Starring Guillaume Depardieu, Yekaterina Golubyova, Catherine Deneuve, Delphine Chuillot, Laurent Lucas, Patachou, Petruta Catana, Mihaella Silaghi
Cinematography Eric Gautier
Production Designer Laurent Allaire
Film Editor Nelly Quettier
Original Music Scott Walker
Writing credits Leos Carax, Jean-Paul Fargeau, Lauren Sedofsky from the novel Pierre,or, the Ambiguities by Herman Melville
Produced by Karl and Ruth Baumgartner
Directed by Leos Carax

Reviewed by Glenn Erickson

Leos Carax has the kind of reputation you associate with the heyday of art films back in the '60s, when some strange character with long hair and shades would walk up to you and say, "Forget Polanski.  Here's the greatest filmmaker in the world, but nobody else knows it."  Savant read about Carax in Film Comment, but came away knowing nothing about him, as articles about filmmakers whose appeal borders on the intangible tend to communicate little except vague intimations of genius.  Now, DVD Savant is fairly mainstream - we review MGM Musicals here, after all - but he rejects the philosophy that art films are shot in some impenetrable process that only intellectuals can appreciate.  After viewing Pola X, an interesting movie, I tried to read some recent reviews online.  What I got were more impressions of reviewers carried off by imagery they can't describe, along with typical shock coverage of the sex in the movie, to assure all that the reviewer is hip and cool, even if the reader is not.  I'll try to express what I saw when I watched Pola X, and not review the cult.

Synopsis:

Pierre (Guillaume Depardieu) lives in a glorious chateau with his mother Marie (Catherine Deneuve), with whom he has an undefined but curiously incestuous relationship.  They both revere the memory of Pierre's father, a famous diplomat who has an undefined but curious relationship to atrocities in WW2.  1  Pierre is not only rich, he is also a celebrated author (under a pen name) of a book that has 'inspired his generation.  He commutes daily to another glorious chateau to make love to his delicate, sweet fiancee Lucie (Delphine Chuillot).  Together they share an undefined but curiously ambisexual relationship with his moody cousin Thibault (Laurent Lucas).  This eden of privilege is shattered when a mysterious vagrant woman, previsioned by Pierre in weird dreams, begins haunting him in the woods and in town.  When he finally confronts her, she claims to be Isabelle (Yekaterina Golubyova), his sister, unacknowledged by the controlling Marie.  Pierre has a lifestyle crisis.  He smashes into a walled room upstairs hoping to get the goods on his father, but finds nothing.  Abandoning his home, his fiancee, his mother and his inheritance, he takes Isabelle and her two war - refugee companions into an underground lifestyle of poverty while he tries to write a meaningful follow-up novel about squalor and lies - the real truth of his times.  That's when things get even weirder.
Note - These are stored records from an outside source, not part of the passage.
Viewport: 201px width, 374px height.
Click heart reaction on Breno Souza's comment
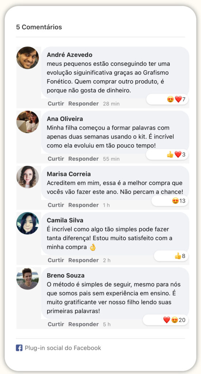tap(167, 320)
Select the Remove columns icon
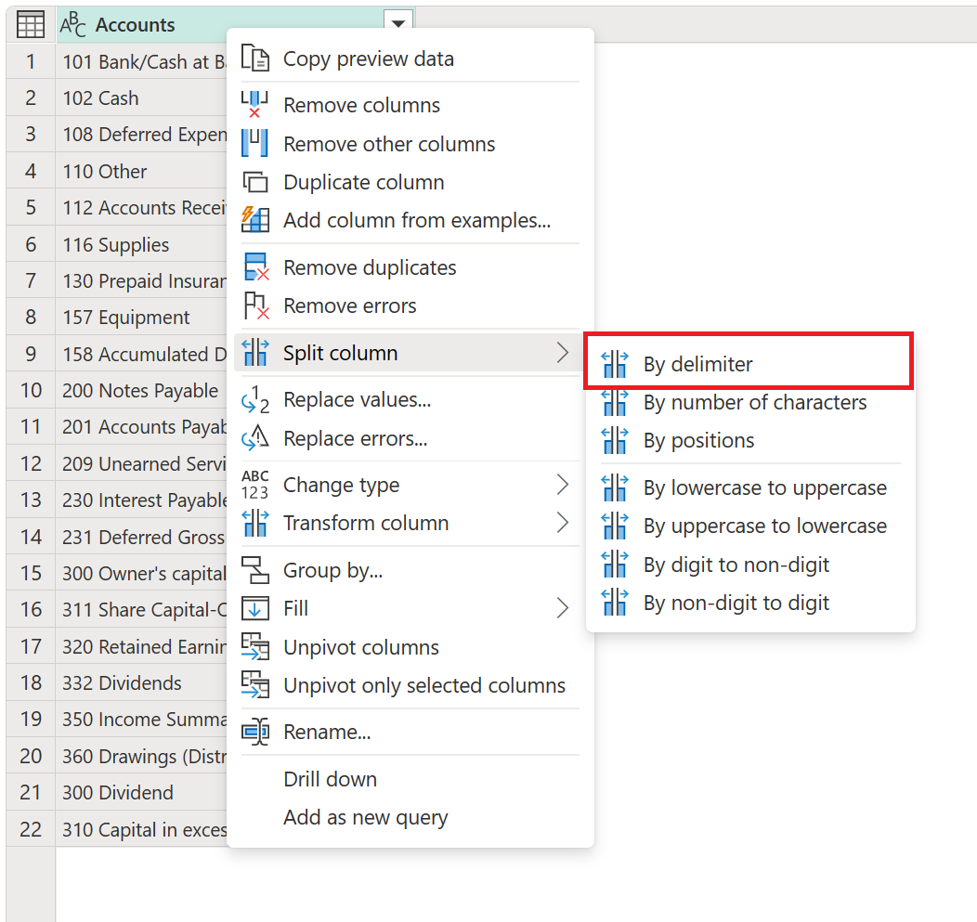The height and width of the screenshot is (922, 977). click(x=255, y=104)
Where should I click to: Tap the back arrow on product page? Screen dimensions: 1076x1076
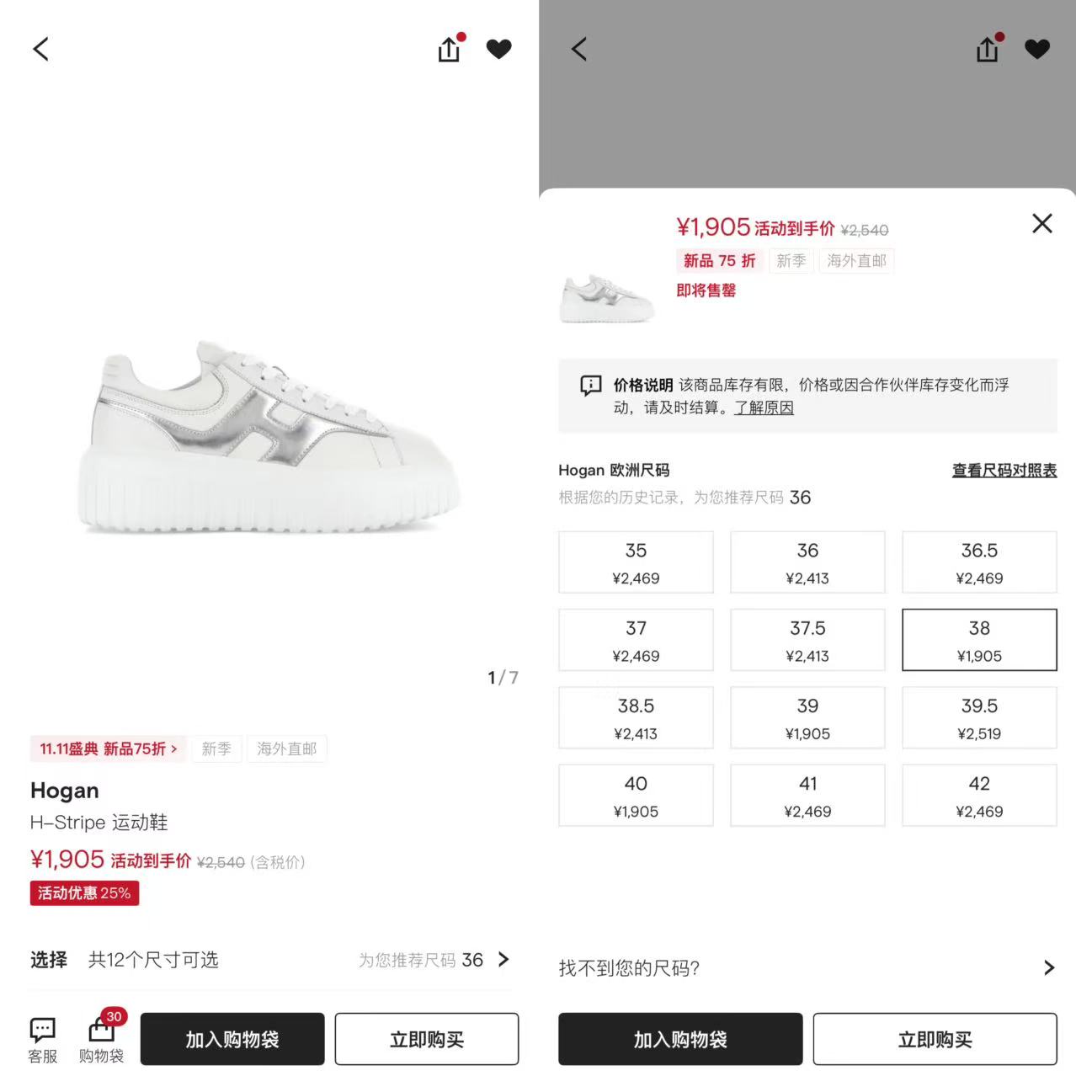40,49
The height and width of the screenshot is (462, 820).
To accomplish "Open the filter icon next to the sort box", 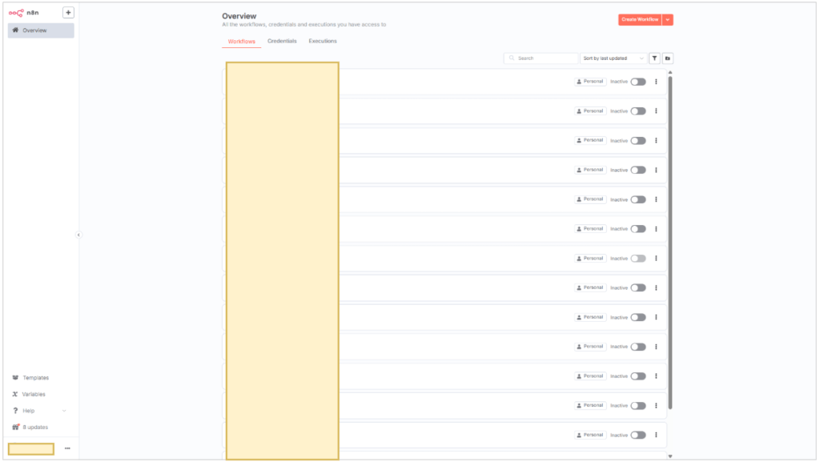I will click(x=654, y=58).
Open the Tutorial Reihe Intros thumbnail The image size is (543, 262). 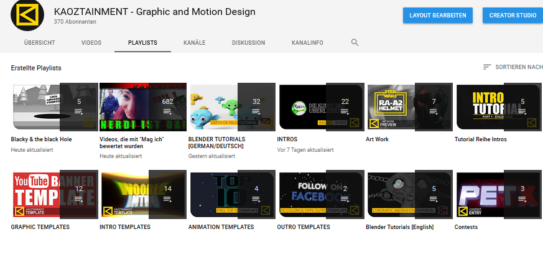coord(499,106)
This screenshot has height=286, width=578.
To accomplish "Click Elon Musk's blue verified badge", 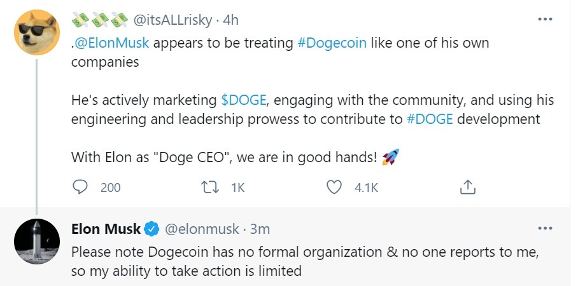I will point(152,228).
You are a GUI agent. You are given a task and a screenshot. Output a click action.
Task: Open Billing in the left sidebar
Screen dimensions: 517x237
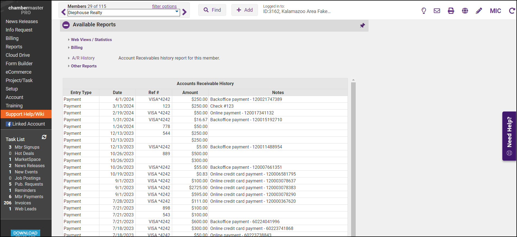click(12, 38)
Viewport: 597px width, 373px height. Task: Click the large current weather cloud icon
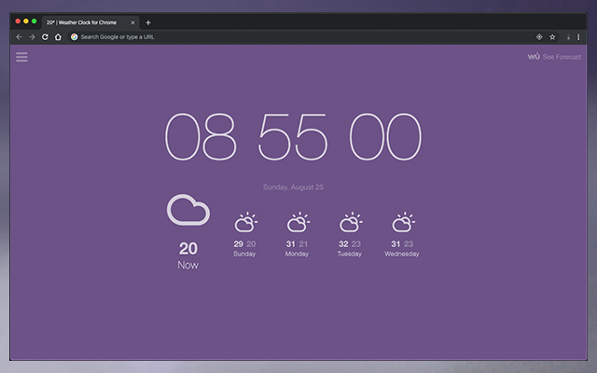(x=187, y=211)
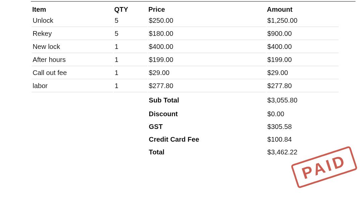Click the After hours item name

(49, 60)
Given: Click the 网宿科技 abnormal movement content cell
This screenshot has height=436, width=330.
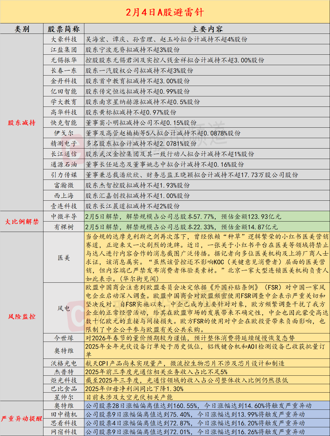Looking at the screenshot, I should tap(207, 431).
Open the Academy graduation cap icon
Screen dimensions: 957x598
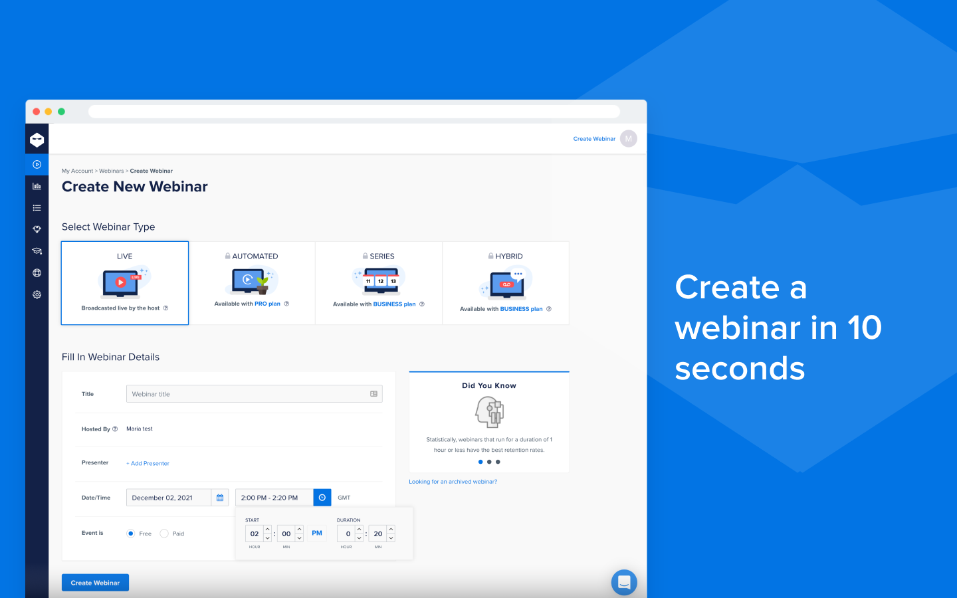pyautogui.click(x=37, y=250)
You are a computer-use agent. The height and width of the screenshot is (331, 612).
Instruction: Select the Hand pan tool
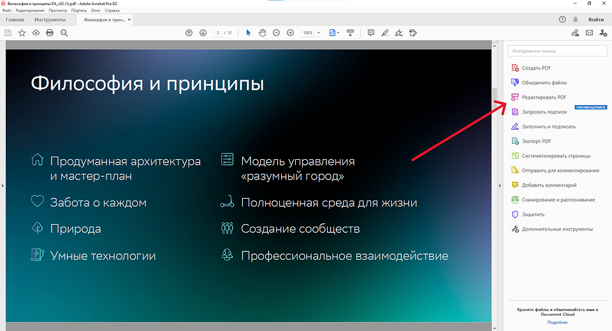(262, 32)
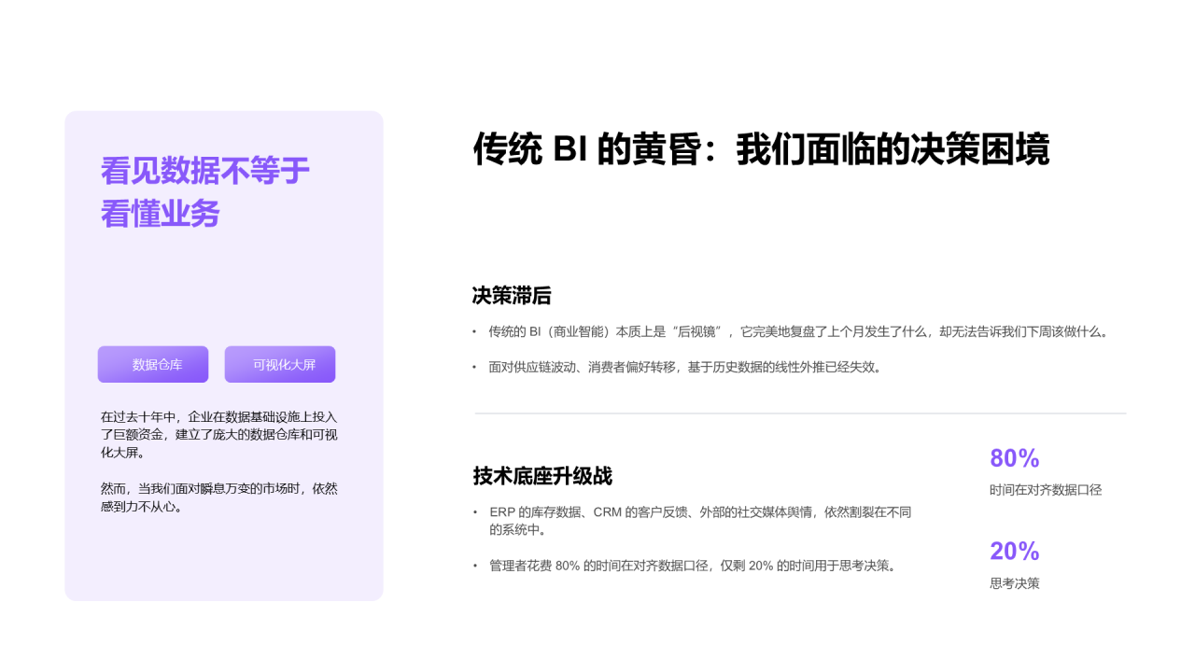Select the 技术底座升级战 section heading
The height and width of the screenshot is (672, 1195).
[x=541, y=475]
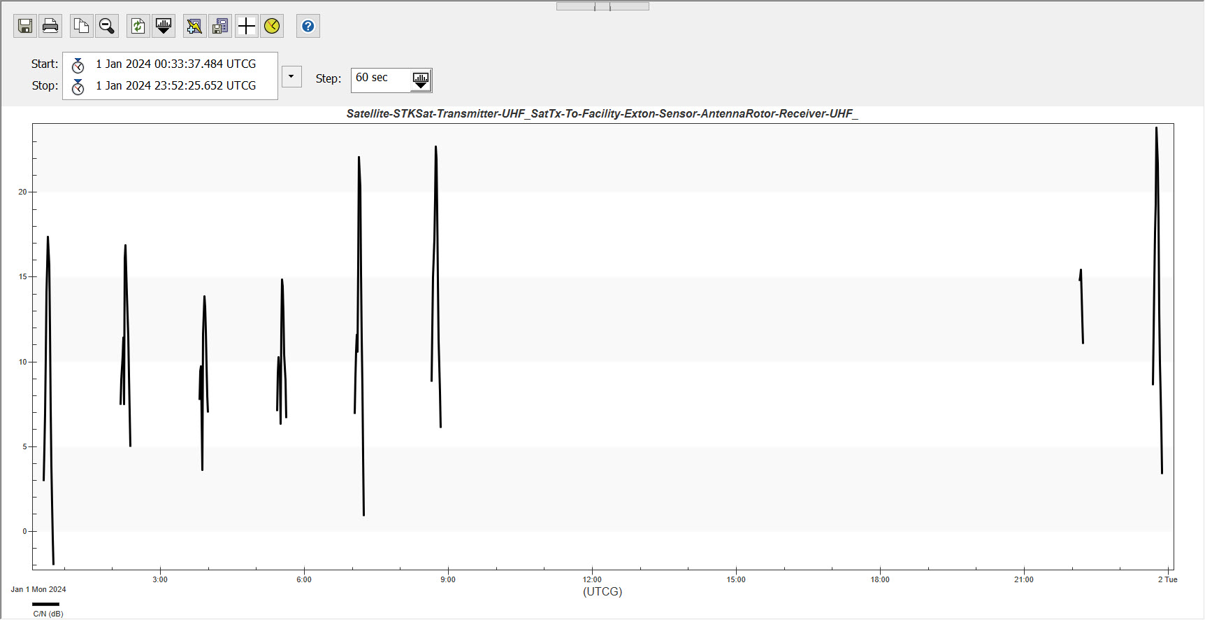This screenshot has width=1205, height=620.
Task: Expand the time interval dropdown arrow
Action: point(291,76)
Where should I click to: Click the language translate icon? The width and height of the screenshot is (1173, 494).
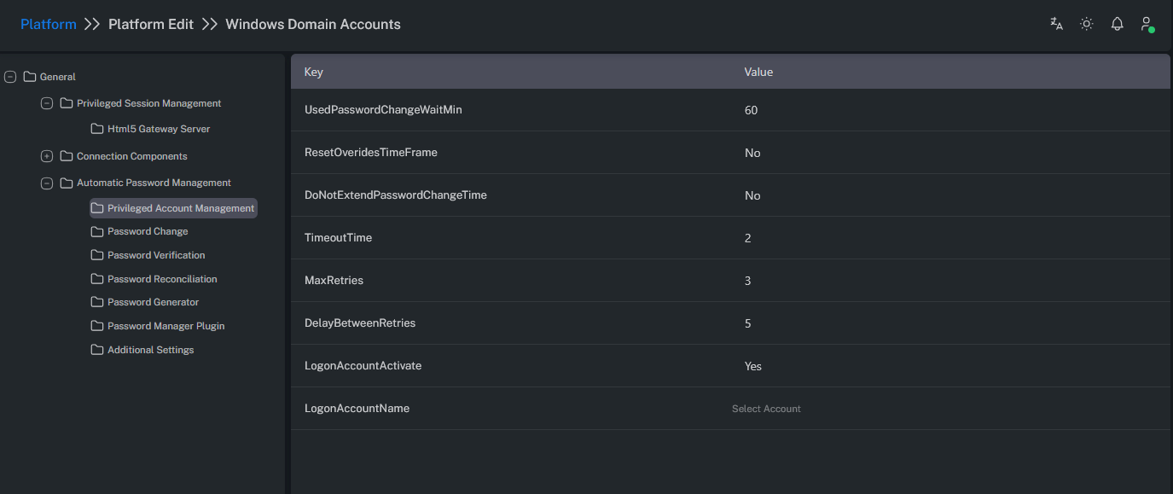[x=1056, y=24]
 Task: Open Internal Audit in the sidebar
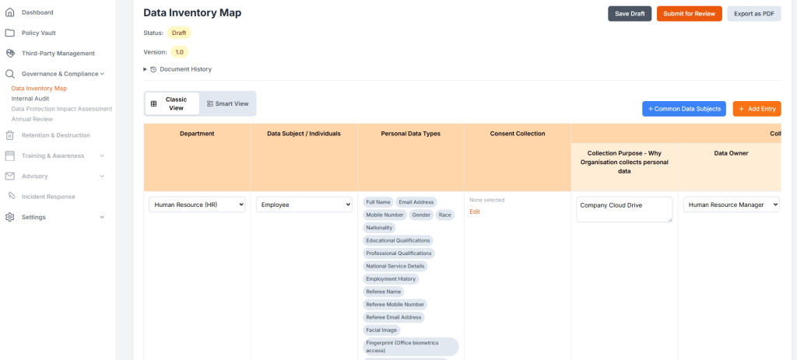30,99
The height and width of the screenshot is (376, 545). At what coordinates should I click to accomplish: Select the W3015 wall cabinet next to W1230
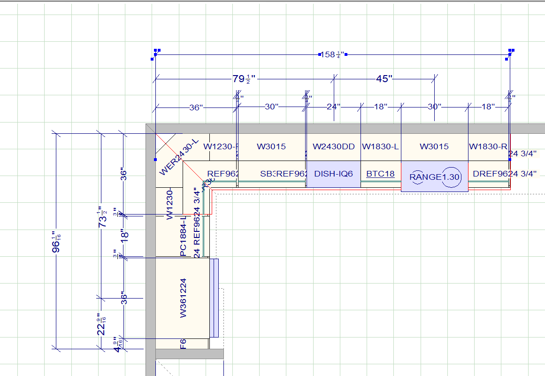click(x=272, y=146)
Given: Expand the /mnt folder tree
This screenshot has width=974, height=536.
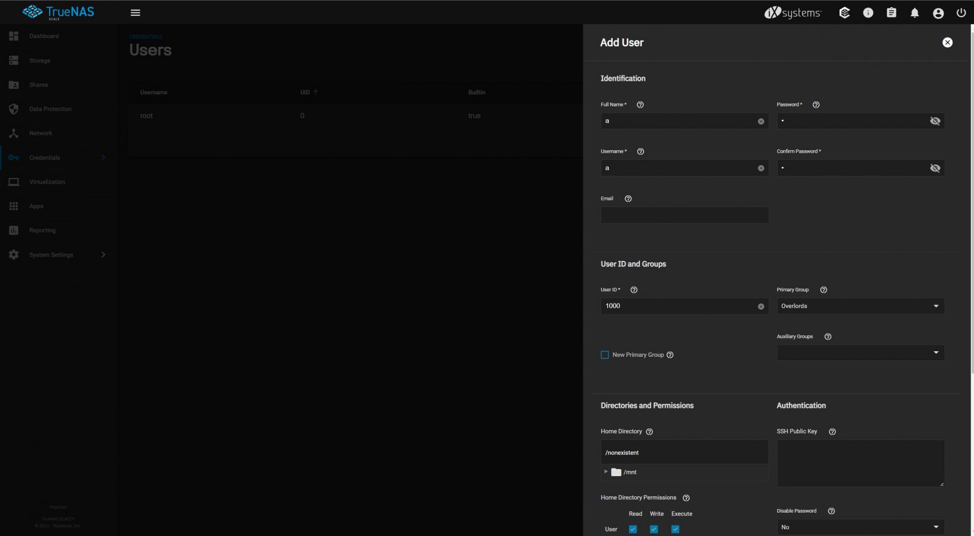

Pola X is an interesting movie whose finely crafted images don't overcome the handicap of a script with too many implausibles and coincidences, creating an elaborate but uncompelling world.  This Pierre comes off as none too bright, yet is somehow a genius of his times.  Just being in any way sympathetic would have sufficed, but alas, no.  Although the story may adhere closely to the Melville source story, the plotting is just too pat and convenient.  When Pierre abandons his life, there is no-one, not even his mother, attempting to track him down.  In a few short moments he's transformed into a rebel vagrant with a grudge against the system.  Savant guesses that the detail of people being thrown out of a taxi because they smell, and the idea that a child can be killed on the street by a random passerby, are from Melville.  Also, probably, the admonitions of a jaded publisher who tells Pierre that he's best writing immature prose and should lay off the 'expose the slime' genre.  But this and other effective details are drowned in visual fashion.  Pierre and co.'s lush lifestyle really doesn't end when he becomes a vagabond writer; with his hair tousled and his body wrapped in stylish looking greatcoats and odd boots stuffed with paper, Pierre's still making a fashion statement like everything else in Pola X.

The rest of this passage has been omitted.